What you need to do →
All lines holding the word "with" are to be copied from the records beneath.

Recorded data →
● ● ●
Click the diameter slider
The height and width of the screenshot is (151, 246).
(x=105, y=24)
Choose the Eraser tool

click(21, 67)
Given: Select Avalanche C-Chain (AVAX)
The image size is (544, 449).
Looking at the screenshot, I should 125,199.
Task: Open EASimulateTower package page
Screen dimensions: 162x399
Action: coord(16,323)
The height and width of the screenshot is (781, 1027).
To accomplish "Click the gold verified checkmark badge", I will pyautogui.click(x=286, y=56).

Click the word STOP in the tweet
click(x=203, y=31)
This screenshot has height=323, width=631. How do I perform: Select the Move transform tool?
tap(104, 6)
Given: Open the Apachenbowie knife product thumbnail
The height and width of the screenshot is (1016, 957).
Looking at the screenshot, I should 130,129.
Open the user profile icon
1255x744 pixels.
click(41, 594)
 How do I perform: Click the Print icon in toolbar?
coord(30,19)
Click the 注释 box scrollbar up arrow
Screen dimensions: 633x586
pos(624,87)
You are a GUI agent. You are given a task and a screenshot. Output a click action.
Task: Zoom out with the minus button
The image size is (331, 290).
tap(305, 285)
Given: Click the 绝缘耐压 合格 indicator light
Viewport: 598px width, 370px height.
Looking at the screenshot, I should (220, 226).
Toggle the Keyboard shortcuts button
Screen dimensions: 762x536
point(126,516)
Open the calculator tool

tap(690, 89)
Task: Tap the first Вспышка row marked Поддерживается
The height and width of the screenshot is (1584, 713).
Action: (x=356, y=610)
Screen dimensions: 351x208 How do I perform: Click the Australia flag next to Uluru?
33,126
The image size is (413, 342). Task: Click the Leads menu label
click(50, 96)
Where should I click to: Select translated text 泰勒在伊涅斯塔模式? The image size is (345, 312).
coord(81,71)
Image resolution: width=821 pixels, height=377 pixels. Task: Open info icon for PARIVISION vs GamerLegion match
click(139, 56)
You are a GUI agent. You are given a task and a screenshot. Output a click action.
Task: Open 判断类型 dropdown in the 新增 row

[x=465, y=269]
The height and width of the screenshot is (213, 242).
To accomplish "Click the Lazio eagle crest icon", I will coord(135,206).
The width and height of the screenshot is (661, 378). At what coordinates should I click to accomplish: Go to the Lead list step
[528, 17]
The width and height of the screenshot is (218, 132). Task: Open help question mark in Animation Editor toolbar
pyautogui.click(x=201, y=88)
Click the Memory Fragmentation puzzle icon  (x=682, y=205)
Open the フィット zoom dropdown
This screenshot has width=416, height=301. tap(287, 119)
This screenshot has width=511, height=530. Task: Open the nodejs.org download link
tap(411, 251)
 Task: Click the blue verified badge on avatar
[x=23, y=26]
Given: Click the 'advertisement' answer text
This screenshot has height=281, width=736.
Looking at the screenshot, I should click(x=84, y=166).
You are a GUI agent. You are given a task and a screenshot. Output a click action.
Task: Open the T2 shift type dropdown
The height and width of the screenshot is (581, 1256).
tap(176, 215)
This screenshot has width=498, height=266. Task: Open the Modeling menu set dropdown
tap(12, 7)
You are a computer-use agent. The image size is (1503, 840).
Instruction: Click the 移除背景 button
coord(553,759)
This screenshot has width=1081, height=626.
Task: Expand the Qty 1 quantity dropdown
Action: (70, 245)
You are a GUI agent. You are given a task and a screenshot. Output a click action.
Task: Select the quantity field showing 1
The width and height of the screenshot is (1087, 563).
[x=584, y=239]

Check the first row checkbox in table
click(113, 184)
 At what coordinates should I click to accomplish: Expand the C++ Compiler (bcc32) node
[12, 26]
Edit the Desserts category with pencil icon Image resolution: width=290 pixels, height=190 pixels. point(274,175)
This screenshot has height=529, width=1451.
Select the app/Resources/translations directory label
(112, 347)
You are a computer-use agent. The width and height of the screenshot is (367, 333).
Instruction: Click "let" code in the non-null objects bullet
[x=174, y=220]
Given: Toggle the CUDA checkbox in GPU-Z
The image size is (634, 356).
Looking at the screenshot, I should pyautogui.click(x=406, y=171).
● ● ●
The answer →
Task: Zoom out with the minus button
Edit the Desserts category with pencil icon Image resolution: width=290 pixels, height=190 pixels. point(274,175)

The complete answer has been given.